Israel respondeu agora às alegações da África do Sul de genocídio em Gaza. Nas suas alegações perante o Tribunal Internacional de Justiça (CIJ), os advogados de Israel basearam-se numa combinação de argumentos jurídicos e políticos, insistindo que não se trata de cometer genocídio.

Esta não é uma postagem sobre se o limite do genocídio foi ou não atingido ou será atingido. Os juízes do TIJ são competentes e capazes de chegar às suas próprias conclusões sobre estas alegações. Em vez disso, este artigo responde a quatro questões relativas ao alegado genocídio em Gaza e à resposta de Israel na CIJ.

Genocídios não acontecem simplesmente

O genocídio é um processo, não um evento.

Os Estados não cometem atrocidades por engano. O genocídio requer um cultivo cuidadoso. A população em cujo nome é cometido um genocídio deve ser condicionada, insensível, levada a sentir-se superior, bem como distanciada cognitiva e fisicamente do sofrimento daqueles que são apontados pela violência genocida.

Da mesma forma, o genocídio não é um fracasso das instituições ou da política, mas o resultado da captura bem sucedida dessas instituições, da aplicação de leis discriminatórias, da negação das atrocidades e da manipulação da opinião pública combinada com a desumanização do grupo alvo de extermínio. Não são monstros sedentos de sangue que cometem genocídio.

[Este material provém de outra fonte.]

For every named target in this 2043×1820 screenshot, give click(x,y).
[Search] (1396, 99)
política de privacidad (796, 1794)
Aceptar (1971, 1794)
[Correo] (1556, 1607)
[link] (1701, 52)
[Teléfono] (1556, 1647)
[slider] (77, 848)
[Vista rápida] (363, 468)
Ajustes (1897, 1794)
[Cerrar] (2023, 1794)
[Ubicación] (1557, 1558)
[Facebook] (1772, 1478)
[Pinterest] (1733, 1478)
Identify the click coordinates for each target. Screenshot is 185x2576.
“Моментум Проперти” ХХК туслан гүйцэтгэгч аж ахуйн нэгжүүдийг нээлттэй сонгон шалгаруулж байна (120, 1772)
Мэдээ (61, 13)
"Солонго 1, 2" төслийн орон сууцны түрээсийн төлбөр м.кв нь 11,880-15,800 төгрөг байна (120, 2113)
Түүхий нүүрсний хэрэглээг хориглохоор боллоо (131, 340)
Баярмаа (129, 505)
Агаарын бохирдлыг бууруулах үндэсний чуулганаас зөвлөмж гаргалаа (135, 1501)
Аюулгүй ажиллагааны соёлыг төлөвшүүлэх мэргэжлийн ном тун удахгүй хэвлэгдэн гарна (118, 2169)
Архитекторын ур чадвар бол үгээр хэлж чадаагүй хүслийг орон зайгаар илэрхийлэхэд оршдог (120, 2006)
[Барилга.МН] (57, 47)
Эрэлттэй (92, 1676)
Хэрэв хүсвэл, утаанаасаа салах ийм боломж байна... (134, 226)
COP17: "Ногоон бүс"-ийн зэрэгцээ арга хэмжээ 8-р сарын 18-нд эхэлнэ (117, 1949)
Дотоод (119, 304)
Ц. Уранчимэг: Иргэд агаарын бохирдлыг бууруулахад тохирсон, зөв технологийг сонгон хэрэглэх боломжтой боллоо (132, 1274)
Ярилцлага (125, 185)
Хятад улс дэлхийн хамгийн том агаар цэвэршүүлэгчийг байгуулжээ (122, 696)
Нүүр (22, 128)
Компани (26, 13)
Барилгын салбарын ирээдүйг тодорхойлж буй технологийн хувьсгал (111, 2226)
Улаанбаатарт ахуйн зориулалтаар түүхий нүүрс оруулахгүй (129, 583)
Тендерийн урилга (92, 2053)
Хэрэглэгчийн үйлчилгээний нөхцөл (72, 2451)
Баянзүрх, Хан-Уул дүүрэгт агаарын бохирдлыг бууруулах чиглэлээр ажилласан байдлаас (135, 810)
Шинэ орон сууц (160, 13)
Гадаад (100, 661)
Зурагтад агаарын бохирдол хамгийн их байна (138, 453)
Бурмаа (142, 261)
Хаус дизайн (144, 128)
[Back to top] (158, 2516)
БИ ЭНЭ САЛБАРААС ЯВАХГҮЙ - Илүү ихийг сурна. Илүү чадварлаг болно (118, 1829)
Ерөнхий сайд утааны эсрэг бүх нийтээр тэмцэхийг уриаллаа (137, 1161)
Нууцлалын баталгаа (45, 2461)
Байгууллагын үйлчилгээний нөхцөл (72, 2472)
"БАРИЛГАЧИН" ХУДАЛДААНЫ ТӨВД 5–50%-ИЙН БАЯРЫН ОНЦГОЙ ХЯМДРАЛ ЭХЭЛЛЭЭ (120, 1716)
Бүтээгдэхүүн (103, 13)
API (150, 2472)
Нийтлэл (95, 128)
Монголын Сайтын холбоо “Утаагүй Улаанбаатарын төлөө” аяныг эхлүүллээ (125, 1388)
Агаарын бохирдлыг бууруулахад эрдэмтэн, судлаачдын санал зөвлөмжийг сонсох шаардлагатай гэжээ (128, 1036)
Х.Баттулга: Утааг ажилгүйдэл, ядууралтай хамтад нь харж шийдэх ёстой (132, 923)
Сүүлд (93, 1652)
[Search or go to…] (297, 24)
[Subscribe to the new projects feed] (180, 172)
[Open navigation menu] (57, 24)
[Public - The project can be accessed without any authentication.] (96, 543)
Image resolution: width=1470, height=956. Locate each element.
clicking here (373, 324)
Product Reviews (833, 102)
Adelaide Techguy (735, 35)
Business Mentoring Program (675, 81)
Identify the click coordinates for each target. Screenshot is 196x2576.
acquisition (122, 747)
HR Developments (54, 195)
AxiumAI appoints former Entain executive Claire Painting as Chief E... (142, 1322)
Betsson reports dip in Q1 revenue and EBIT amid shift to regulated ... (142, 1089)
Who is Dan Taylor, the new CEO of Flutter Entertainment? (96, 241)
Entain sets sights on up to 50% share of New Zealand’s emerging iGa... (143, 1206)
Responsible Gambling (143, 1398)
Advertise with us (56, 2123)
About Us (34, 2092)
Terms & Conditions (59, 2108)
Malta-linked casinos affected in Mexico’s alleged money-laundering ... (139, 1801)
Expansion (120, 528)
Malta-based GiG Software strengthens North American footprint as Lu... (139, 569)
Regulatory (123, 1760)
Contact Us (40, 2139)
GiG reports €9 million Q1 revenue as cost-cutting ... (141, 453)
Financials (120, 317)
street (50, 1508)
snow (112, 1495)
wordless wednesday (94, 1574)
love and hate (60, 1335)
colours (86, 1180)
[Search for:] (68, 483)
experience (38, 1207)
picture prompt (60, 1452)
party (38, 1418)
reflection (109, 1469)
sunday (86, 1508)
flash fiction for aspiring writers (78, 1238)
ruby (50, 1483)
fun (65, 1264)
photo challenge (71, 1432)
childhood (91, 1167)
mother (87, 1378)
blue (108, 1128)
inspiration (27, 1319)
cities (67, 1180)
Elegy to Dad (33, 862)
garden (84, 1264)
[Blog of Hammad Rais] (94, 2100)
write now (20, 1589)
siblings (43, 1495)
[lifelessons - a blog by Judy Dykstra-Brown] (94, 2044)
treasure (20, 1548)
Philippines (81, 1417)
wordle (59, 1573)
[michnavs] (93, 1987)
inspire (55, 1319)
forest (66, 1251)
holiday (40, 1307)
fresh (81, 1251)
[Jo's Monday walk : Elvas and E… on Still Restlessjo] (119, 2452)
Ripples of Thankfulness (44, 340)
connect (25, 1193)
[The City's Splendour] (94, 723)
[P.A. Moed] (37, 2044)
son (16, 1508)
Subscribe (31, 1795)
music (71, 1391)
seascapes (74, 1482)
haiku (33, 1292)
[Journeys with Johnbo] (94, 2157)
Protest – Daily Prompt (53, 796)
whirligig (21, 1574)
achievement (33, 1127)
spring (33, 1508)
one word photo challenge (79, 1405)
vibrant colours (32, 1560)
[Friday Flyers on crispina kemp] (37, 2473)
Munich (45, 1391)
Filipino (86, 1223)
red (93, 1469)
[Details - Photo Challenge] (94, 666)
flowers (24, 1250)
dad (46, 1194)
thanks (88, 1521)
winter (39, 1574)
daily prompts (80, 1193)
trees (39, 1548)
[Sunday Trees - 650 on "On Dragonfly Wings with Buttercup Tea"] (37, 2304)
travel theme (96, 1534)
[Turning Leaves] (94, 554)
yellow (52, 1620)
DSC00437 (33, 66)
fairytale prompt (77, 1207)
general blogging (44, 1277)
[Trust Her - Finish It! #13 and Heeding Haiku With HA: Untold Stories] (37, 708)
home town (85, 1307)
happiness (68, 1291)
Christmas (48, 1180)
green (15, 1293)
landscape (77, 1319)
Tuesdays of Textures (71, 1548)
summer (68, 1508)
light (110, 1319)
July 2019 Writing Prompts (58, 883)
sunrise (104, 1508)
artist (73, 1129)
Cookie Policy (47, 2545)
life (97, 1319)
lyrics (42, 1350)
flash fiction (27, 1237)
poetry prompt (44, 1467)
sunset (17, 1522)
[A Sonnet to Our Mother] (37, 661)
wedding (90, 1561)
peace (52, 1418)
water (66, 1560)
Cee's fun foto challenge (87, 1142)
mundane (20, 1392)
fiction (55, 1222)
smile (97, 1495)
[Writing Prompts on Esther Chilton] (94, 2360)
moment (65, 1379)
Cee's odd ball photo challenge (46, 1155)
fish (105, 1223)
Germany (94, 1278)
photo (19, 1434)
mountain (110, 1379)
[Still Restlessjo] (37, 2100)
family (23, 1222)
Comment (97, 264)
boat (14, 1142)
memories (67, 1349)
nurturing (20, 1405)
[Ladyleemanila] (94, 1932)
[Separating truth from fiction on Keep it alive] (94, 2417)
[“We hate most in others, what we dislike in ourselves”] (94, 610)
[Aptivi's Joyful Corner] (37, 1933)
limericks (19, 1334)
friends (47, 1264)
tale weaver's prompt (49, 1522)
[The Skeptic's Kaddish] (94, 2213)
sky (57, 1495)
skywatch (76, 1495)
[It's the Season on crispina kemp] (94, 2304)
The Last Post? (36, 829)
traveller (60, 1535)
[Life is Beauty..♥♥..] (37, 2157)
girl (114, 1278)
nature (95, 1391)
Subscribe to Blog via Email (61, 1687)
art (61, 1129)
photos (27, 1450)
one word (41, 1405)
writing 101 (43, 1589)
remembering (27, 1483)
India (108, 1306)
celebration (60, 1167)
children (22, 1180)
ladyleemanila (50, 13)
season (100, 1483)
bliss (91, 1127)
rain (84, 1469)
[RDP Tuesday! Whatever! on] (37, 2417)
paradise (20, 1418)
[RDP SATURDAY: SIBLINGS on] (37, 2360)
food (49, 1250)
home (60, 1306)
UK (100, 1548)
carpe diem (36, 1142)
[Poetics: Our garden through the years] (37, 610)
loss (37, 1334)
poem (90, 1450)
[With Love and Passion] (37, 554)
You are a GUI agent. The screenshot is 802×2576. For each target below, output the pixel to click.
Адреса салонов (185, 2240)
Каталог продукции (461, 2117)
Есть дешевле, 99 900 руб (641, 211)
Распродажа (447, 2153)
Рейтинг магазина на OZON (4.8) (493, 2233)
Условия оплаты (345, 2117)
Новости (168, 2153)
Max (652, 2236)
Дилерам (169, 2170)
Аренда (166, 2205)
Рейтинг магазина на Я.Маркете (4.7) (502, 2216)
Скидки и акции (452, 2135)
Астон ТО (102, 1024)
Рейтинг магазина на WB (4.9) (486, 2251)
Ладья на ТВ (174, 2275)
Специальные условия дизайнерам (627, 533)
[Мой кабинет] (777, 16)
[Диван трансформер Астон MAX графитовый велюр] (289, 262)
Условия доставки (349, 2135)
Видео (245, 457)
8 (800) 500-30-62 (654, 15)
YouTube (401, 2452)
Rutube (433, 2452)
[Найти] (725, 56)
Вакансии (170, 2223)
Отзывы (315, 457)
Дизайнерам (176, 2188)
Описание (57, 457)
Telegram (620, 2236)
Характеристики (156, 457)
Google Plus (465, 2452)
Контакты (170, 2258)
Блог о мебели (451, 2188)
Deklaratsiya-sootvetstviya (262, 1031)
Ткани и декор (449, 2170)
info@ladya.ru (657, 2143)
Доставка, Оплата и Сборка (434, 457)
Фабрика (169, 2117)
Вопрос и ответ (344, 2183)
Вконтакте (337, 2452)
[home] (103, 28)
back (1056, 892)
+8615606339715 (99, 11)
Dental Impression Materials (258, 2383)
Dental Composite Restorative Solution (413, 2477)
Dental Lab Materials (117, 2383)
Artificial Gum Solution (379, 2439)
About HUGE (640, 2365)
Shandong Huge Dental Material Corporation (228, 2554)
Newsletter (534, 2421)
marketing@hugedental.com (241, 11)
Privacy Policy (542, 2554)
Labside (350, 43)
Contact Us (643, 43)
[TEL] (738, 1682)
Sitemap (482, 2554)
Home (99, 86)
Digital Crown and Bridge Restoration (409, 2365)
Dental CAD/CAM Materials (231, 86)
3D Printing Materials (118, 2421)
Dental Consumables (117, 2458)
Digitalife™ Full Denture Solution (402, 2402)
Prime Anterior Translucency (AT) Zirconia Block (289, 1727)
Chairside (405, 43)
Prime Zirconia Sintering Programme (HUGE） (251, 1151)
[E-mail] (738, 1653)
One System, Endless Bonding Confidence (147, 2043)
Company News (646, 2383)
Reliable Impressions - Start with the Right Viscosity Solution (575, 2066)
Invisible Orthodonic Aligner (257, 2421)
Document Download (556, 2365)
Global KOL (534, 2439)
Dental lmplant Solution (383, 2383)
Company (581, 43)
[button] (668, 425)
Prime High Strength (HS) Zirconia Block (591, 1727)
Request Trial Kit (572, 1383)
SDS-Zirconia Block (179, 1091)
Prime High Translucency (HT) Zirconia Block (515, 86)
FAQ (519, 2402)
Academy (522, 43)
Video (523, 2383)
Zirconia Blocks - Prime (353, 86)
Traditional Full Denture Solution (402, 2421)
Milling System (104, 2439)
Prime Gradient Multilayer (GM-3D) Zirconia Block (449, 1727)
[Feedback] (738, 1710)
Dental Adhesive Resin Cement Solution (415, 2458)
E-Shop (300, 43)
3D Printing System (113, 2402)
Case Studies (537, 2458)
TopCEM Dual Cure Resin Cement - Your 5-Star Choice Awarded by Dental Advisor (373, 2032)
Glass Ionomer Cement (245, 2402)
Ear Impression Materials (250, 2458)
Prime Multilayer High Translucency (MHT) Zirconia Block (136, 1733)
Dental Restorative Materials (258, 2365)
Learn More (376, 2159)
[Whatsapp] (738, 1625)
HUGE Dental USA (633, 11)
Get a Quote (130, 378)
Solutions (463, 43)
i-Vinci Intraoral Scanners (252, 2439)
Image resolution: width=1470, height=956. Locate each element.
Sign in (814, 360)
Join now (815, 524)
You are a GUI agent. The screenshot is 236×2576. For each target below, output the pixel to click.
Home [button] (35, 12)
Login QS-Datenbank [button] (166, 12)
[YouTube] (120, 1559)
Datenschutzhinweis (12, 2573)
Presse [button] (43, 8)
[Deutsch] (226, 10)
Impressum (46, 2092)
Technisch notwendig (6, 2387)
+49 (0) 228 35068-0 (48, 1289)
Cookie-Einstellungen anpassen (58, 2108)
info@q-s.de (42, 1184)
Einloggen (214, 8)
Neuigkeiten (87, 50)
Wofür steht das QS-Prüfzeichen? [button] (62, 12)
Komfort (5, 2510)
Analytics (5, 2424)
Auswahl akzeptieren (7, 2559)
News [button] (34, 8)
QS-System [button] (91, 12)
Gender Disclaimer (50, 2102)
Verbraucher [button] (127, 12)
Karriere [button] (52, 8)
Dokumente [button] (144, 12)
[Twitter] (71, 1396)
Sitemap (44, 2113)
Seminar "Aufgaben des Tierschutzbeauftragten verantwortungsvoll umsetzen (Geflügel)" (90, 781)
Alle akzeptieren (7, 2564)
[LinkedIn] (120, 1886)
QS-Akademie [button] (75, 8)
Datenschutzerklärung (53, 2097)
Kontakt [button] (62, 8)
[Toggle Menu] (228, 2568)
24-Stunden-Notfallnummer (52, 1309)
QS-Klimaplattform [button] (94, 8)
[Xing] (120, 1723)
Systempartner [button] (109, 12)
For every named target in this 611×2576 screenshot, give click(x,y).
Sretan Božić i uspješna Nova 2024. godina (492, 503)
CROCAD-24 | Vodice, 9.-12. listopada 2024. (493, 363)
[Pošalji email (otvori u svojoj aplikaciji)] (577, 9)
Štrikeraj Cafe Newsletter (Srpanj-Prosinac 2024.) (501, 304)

Em vez disso, tal como Hannah Arendt e Zygmunt Bauman ensinaram ao mundo em relação ao Holocausto, o genocídio é organizado e orquestrado por burocratas.

Por que isso importa? Porque se as autoridades israelitas e os tribunais internacionais tivessem abordado as alegações generalizadas de crimes de guerra, crimes contra a humanidade e apartheid cometidos contra os palestinos, os próprios fundamentos do caso da África do Sul contra Israel quase certamente não existiriam.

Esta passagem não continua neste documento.